U.S. Supreme Court to Review Bona Fide Error Defense to FDCPA Violation
On June 29, 2009, the United States Supreme Court agreed, in its next term, to examine whether the Fair Debt Collection Practices Act’s ("FDCPA") bona fide error defense applies to mistakes of law. See 15 U.S. C. § 1692(k). In the case the Court will consider, a law firm sent a debtor a “validation notice” under the FDCPA which mistakenly stated that the debtor had to dispute the debt in writing.

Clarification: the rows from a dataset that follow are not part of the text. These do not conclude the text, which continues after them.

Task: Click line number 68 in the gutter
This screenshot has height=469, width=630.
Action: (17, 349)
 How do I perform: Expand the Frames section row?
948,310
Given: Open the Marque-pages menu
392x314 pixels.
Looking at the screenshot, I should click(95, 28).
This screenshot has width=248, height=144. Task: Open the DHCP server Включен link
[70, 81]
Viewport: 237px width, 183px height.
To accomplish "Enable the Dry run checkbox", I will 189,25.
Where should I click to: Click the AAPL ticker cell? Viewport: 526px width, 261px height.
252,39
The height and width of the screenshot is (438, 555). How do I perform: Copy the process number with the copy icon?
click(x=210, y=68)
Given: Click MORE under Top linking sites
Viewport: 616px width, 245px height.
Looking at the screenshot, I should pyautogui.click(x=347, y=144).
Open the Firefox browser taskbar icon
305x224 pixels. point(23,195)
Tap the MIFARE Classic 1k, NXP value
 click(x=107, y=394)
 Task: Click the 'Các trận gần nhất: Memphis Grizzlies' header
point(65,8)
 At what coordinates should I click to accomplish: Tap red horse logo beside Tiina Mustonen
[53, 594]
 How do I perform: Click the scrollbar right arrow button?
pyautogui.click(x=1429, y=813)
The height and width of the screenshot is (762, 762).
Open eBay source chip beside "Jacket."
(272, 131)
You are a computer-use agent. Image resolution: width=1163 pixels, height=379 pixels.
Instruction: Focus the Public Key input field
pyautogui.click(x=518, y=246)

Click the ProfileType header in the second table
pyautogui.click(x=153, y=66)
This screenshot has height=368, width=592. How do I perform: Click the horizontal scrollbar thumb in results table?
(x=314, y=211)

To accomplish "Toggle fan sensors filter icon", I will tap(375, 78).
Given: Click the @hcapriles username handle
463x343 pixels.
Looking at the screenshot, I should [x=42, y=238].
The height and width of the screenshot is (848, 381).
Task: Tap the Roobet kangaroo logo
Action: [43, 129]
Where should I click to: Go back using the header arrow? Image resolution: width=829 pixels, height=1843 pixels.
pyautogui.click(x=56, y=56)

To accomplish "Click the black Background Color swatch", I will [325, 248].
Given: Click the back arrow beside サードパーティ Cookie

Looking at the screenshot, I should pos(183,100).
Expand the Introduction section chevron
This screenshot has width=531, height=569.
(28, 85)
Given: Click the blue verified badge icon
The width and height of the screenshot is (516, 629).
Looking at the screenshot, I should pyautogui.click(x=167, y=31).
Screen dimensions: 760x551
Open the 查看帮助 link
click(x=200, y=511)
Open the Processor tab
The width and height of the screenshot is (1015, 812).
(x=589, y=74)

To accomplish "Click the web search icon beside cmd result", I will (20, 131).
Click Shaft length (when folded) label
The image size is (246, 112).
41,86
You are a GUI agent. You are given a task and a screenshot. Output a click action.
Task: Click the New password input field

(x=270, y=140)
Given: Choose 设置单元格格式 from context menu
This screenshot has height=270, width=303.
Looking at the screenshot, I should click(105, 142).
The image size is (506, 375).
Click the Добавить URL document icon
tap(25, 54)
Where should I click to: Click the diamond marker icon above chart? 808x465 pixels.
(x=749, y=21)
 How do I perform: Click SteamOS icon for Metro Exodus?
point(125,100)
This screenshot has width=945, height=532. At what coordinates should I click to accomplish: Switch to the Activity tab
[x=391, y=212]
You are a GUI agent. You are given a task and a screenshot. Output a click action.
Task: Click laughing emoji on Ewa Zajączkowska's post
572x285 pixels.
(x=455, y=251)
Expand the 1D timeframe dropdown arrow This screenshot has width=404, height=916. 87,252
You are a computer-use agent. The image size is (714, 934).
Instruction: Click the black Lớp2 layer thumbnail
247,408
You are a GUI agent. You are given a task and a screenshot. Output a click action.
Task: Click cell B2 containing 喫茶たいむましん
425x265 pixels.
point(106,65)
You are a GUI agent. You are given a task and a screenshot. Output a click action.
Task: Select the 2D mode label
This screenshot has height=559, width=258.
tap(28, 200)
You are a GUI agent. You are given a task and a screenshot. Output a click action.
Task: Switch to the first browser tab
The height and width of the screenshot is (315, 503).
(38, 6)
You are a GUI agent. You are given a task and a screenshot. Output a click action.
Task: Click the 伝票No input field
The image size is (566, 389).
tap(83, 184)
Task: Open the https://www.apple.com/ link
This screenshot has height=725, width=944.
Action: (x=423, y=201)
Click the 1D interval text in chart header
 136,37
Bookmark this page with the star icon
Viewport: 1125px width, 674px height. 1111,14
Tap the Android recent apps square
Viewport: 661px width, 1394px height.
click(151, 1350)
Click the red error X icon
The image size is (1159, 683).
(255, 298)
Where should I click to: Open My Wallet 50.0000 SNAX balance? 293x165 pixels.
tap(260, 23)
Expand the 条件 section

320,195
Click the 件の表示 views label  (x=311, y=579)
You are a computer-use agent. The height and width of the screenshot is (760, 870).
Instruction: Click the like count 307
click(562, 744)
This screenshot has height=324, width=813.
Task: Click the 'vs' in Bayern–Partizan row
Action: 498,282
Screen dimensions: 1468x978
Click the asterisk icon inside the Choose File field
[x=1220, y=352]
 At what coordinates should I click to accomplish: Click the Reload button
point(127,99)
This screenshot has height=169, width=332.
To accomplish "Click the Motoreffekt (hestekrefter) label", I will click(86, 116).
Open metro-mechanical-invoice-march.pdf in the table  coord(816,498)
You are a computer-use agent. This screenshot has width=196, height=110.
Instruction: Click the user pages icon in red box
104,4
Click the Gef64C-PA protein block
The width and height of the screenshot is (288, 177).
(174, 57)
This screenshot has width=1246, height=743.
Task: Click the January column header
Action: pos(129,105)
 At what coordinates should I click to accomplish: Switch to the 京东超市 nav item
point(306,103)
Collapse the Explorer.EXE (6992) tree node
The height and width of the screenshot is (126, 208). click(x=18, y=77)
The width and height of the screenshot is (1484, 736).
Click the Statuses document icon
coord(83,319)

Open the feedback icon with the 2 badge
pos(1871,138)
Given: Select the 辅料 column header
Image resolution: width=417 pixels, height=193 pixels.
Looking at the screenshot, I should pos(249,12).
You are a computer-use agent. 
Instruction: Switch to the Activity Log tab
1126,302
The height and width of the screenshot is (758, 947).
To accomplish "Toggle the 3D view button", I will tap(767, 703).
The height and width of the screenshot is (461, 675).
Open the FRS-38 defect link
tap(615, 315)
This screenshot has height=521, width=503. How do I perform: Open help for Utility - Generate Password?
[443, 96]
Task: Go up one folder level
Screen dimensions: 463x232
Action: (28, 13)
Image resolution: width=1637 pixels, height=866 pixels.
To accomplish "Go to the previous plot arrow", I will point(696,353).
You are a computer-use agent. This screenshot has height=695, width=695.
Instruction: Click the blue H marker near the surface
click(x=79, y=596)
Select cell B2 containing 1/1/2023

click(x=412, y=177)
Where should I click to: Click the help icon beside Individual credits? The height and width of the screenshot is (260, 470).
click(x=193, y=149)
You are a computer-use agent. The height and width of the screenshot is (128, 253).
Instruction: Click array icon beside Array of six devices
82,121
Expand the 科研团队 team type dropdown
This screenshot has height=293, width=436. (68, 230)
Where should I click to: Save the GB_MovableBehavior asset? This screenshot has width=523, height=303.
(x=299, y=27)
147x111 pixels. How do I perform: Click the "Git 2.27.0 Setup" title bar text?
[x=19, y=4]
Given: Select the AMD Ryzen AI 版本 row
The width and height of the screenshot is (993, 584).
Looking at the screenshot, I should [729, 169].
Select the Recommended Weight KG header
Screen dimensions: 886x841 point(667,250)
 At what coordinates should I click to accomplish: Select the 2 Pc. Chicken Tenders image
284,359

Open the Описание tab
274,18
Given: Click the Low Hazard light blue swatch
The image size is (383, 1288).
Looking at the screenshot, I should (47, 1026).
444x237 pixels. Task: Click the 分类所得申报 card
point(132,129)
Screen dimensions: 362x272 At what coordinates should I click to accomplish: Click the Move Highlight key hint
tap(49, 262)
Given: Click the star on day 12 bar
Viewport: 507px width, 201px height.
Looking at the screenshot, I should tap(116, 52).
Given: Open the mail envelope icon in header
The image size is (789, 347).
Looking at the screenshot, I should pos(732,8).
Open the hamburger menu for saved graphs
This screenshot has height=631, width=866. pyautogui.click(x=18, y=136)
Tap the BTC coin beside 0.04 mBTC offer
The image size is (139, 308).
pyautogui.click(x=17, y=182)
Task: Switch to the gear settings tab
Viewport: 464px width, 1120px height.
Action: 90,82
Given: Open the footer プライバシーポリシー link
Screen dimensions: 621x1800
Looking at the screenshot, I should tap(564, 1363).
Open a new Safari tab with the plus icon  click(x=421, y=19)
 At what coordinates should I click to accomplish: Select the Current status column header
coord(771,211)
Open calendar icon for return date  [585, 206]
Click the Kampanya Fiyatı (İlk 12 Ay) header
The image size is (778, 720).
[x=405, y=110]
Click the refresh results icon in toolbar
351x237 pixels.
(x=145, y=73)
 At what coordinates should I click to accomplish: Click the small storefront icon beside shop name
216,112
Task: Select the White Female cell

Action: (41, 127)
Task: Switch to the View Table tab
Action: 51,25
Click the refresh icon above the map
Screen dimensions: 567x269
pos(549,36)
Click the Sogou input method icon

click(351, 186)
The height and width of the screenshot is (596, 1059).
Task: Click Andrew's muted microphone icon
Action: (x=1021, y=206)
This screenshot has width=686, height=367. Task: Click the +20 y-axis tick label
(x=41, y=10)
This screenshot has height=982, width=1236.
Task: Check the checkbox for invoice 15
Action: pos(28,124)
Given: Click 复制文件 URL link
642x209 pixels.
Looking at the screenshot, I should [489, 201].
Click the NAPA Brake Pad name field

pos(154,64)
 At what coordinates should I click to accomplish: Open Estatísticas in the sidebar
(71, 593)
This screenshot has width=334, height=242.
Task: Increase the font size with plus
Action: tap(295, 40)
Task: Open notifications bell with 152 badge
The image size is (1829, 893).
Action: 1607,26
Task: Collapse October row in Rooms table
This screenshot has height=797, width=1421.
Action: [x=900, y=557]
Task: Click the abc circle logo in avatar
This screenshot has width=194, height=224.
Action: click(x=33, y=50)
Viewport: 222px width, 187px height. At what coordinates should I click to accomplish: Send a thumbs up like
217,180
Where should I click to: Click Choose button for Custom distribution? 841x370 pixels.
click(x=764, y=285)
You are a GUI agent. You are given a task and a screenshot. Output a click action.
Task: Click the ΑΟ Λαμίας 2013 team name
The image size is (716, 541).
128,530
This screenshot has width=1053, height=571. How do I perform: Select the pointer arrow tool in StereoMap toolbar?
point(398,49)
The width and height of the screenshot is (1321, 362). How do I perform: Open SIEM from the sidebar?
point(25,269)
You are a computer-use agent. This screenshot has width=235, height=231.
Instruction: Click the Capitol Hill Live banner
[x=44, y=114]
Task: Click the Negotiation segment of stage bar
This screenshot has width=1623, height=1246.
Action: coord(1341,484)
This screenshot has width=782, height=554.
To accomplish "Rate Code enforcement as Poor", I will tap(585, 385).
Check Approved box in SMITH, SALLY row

The debtor filed a class action lawsuit against the law firm on the grounds that the FDCPA does not require a debtor to dispute the debt in writing.
The district court dismissed the claim on summary judgment, finding that the bona fide error defense applies to a mistake of law like the one made by the law firm and that the law firm maintained procedures reasonably designed to avoid the error. The Sixth Circuit Court of Appeals affirmed the judgment. See Jerman v. Carlisle, McNellie, Rini, Kramer & Ulrich LPA, 538 F.3d 469 (6th Cir. 2008). In doing so, the appeals court distinguished the FDCPA’s bona fide error defense from the similar defense in the Truth in Lending Act, which only applies to clerical errors. The Supreme Court’s decision in the case likely will resolve a split among the circuit courts regarding the applicability of the FDCPA’s bona fide error defense to mistakes of law. The Sixth, Seventh and Tenth Circuits have held that the defense applies to mistakes of law; the Second, Eighth, and Ninth Circuits have held that it does not.